_Given data_
──────

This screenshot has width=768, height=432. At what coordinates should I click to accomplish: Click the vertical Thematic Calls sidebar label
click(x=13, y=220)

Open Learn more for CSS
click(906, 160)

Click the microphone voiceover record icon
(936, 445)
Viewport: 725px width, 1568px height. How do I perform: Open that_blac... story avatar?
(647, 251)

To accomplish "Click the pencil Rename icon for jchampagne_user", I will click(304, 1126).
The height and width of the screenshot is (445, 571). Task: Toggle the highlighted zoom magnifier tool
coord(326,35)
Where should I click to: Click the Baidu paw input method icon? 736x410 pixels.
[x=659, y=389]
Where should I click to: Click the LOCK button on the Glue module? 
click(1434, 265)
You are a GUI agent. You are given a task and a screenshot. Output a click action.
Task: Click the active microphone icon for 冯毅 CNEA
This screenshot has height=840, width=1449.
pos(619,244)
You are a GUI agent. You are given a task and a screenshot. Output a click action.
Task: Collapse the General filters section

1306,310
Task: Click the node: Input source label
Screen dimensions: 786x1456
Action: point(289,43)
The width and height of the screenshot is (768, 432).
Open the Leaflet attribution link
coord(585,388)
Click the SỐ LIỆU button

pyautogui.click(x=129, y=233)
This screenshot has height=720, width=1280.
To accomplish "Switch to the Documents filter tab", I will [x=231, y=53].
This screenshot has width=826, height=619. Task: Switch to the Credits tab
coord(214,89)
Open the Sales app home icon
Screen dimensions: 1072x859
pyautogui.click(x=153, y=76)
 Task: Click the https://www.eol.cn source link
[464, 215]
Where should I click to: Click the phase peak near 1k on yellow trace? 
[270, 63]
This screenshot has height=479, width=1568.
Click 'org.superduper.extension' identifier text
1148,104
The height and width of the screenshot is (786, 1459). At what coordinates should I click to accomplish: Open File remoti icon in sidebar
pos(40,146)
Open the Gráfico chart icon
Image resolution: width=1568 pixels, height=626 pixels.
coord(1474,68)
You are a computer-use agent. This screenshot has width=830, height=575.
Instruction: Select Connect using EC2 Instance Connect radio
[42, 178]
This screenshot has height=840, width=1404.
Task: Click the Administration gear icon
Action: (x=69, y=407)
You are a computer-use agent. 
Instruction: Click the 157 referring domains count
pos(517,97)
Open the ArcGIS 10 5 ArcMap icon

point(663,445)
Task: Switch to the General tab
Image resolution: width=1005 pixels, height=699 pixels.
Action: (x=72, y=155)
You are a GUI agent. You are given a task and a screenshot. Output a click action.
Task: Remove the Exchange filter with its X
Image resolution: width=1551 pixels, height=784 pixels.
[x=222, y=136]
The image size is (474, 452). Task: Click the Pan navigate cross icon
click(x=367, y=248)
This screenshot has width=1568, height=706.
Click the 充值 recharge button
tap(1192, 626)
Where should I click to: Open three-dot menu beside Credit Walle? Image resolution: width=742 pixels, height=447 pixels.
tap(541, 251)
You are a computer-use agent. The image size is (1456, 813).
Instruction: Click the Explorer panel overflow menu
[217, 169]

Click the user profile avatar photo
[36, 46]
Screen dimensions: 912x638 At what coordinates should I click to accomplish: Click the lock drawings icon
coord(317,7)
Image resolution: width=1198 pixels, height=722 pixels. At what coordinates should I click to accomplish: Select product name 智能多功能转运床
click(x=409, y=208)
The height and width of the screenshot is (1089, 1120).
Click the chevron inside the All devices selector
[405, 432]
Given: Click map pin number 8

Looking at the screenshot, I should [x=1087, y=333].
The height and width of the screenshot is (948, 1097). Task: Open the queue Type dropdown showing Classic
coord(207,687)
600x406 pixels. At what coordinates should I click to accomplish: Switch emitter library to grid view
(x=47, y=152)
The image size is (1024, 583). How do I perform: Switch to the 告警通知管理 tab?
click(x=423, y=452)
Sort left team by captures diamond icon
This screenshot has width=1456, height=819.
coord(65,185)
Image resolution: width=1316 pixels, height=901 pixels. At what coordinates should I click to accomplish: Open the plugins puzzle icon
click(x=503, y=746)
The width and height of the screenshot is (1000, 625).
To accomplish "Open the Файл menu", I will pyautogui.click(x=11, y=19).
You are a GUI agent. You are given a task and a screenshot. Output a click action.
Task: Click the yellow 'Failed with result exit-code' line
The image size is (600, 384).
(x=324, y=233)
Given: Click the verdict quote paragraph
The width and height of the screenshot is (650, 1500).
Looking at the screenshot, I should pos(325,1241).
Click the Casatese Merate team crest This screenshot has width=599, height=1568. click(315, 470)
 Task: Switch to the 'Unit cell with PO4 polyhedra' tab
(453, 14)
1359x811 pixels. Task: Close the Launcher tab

──────

Line by line, print the listing above exactly.

_Answer section_
This screenshot has width=768, height=432. At what coordinates should I click to accomplish: Click the vertical Thematic Calls sidebar label
click(x=13, y=220)

Open Learn more for CSS
click(906, 160)

Click the microphone voiceover record icon
(936, 445)
Viewport: 725px width, 1568px height. How do I perform: Open that_blac... story avatar?
(647, 251)

To accomplish "Click the pencil Rename icon for jchampagne_user", I will click(304, 1126).
The height and width of the screenshot is (445, 571). Task: Toggle the highlighted zoom magnifier tool
coord(326,35)
Where should I click to: Click the Baidu paw input method icon? 736x410 pixels.
[x=659, y=389]
Where should I click to: Click the LOCK button on the Glue module? 
click(1434, 265)
You are a GUI agent. You are given a task and a screenshot. Output a click action.
Task: Click the active microphone icon for 冯毅 CNEA
This screenshot has height=840, width=1449.
pos(619,244)
You are a GUI agent. You are given a task and a screenshot. Output a click action.
Task: Collapse the General filters section

1306,310
Task: Click the node: Input source label
Screen dimensions: 786x1456
Action: point(289,43)
The width and height of the screenshot is (768, 432).
Open the Leaflet attribution link
coord(585,388)
Click the SỐ LIỆU button

pyautogui.click(x=129, y=233)
This screenshot has height=720, width=1280.
To accomplish "Switch to the Documents filter tab", I will [x=231, y=53].
This screenshot has width=826, height=619. Task: Switch to the Credits tab
coord(214,89)
Open the Sales app home icon
Screen dimensions: 1072x859
pyautogui.click(x=153, y=76)
 Task: Click the https://www.eol.cn source link
[464, 215]
Where should I click to: Click the phase peak near 1k on yellow trace? 
[270, 63]
This screenshot has height=479, width=1568.
Click 'org.superduper.extension' identifier text
1148,104
The height and width of the screenshot is (786, 1459). At what coordinates should I click to accomplish: Open File remoti icon in sidebar
pos(40,146)
Open the Gráfico chart icon
Image resolution: width=1568 pixels, height=626 pixels.
coord(1474,68)
You are a computer-use agent. This screenshot has width=830, height=575.
Instruction: Select Connect using EC2 Instance Connect radio
[42, 178]
This screenshot has height=840, width=1404.
Task: Click the Administration gear icon
Action: (x=69, y=407)
You are a computer-use agent. 
Instruction: Click the 157 referring domains count
pos(517,97)
Open the ArcGIS 10 5 ArcMap icon

point(663,445)
Task: Switch to the General tab
Image resolution: width=1005 pixels, height=699 pixels.
Action: (x=72, y=155)
You are a GUI agent. You are given a task and a screenshot. Output a click action.
Task: Remove the Exchange filter with its X
Image resolution: width=1551 pixels, height=784 pixels.
[x=222, y=136]
The image size is (474, 452). Task: Click the Pan navigate cross icon
click(x=367, y=248)
This screenshot has width=1568, height=706.
Click the 充值 recharge button
tap(1192, 626)
Where should I click to: Open three-dot menu beside Credit Walle? Image resolution: width=742 pixels, height=447 pixels.
tap(541, 251)
You are a computer-use agent. The image size is (1456, 813).
Instruction: Click the Explorer panel overflow menu
[217, 169]

Click the user profile avatar photo
[36, 46]
Screen dimensions: 912x638 At what coordinates should I click to accomplish: Click the lock drawings icon
coord(317,7)
Image resolution: width=1198 pixels, height=722 pixels. At what coordinates should I click to accomplish: Select product name 智能多功能转运床
click(x=409, y=208)
The height and width of the screenshot is (1089, 1120).
Click the chevron inside the All devices selector
[405, 432]
Given: Click map pin number 8

Looking at the screenshot, I should [x=1087, y=333].
The height and width of the screenshot is (948, 1097). Task: Open the queue Type dropdown showing Classic
coord(207,687)
600x406 pixels. At what coordinates should I click to accomplish: Switch emitter library to grid view
(x=47, y=152)
The image size is (1024, 583). How do I perform: Switch to the 告警通知管理 tab?
click(x=423, y=452)
Sort left team by captures diamond icon
This screenshot has width=1456, height=819.
coord(65,185)
Image resolution: width=1316 pixels, height=901 pixels. At what coordinates should I click to accomplish: Open the plugins puzzle icon
click(x=503, y=746)
The width and height of the screenshot is (1000, 625).
To accomplish "Open the Файл menu", I will pyautogui.click(x=11, y=19).
You are a GUI agent. You are given a task and a screenshot. Output a click action.
Task: Click the yellow 'Failed with result exit-code' line
The image size is (600, 384).
(x=324, y=233)
Given: Click the verdict quote paragraph
The width and height of the screenshot is (650, 1500).
Looking at the screenshot, I should pos(325,1241).
Click the Casatese Merate team crest This screenshot has width=599, height=1568. click(315, 470)
 Task: Switch to the 'Unit cell with PO4 polyhedra' tab
(453, 14)
1359x811 pixels. Task: Close the Launcher tab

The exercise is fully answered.